Mehr Transparenz bei Fernwärme- und Contracting-Lösungen
Genauer hinschauen muss die Politik auch bei der Fernwärme und Contracting-Lösungen, die meist von Gemeindewerken angeboten werden. Bis 2040 sollen in der Stadt Zürich Fernwärme-Anschlüsse für 60 Prozent aller Wohnungen verfügbar sein. Fernwärmetarife und Anschlusskosten müssen transparent ausgewiesen und die Tarife – wie heute schon alle Werkgebühren – vom Gemeinderat erlassen werden. Die AL wird – wie schon erfolgreich bei den Abfall- und Abwassertarifen – dafür kämpfen, dass nur die tatsächlichen Kosten verrechnet und nicht überhöhte Reserven angehäuft werden.
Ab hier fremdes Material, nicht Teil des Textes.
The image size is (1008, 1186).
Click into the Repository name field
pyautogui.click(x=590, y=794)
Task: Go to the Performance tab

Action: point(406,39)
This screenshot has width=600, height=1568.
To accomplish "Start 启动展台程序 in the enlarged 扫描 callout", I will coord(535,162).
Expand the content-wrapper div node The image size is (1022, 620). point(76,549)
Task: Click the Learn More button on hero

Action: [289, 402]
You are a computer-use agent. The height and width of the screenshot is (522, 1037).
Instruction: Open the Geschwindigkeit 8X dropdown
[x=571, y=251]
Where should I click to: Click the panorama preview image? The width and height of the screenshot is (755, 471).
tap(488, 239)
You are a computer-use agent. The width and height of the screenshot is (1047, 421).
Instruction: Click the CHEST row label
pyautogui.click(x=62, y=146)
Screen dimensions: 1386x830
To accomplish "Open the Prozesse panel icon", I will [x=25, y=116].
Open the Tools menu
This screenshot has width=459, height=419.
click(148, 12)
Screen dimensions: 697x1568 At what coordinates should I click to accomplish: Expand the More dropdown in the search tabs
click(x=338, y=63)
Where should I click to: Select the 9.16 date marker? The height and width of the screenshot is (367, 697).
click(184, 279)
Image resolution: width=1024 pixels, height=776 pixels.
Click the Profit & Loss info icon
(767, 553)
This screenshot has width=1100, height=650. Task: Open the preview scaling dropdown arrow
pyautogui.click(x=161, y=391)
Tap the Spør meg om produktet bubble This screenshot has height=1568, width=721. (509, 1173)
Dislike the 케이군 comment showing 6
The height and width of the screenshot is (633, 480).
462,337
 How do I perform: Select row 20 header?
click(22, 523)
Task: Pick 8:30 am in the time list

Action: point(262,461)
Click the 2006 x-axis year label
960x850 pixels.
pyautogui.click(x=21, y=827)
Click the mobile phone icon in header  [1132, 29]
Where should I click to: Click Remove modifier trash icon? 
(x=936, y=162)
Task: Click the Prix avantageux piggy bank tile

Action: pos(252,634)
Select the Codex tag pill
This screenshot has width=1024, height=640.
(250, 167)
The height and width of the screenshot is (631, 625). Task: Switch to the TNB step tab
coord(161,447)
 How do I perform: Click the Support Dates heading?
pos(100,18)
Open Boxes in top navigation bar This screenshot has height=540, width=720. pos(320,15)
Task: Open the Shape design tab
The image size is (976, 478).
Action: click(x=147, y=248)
Das gilt auch für die Contracting-Angebote von ewz und Energie 360o AG, die nicht als Profit-Center betrieben werden dürfen.
Für griffigen Wohnschutz
Darüber hinaus muss die Linke generell für eine griffige kantonale und kommunale Wohnschutzgesetzgebung kämpfen, wie sie heute die Kantone Genf, Waadt und Baselstadt kennen, bis hin zu zeitlich befristeten Mietzinskontrollen im Anschluss an umfassende Sanierungen. Am 26. November diskutiert der Stadtzürcher Mieterinnen- und Mieterverband an einer Tagung mögliche Lösungsansätze.
Die Achillesferse der Klimapolitik ist die soziale Verträglichkeit. Flankierende Massnahmen und ein griffiger Wohnschutz müssen gegen den erbitterten Widerstand von HEV und SVP durchgesetzt werden. Ein Nein zum Energiegesetz wäre ein Schuss ins eigene Bein und würde nur die Totengräber des Mieterschutzes stärken.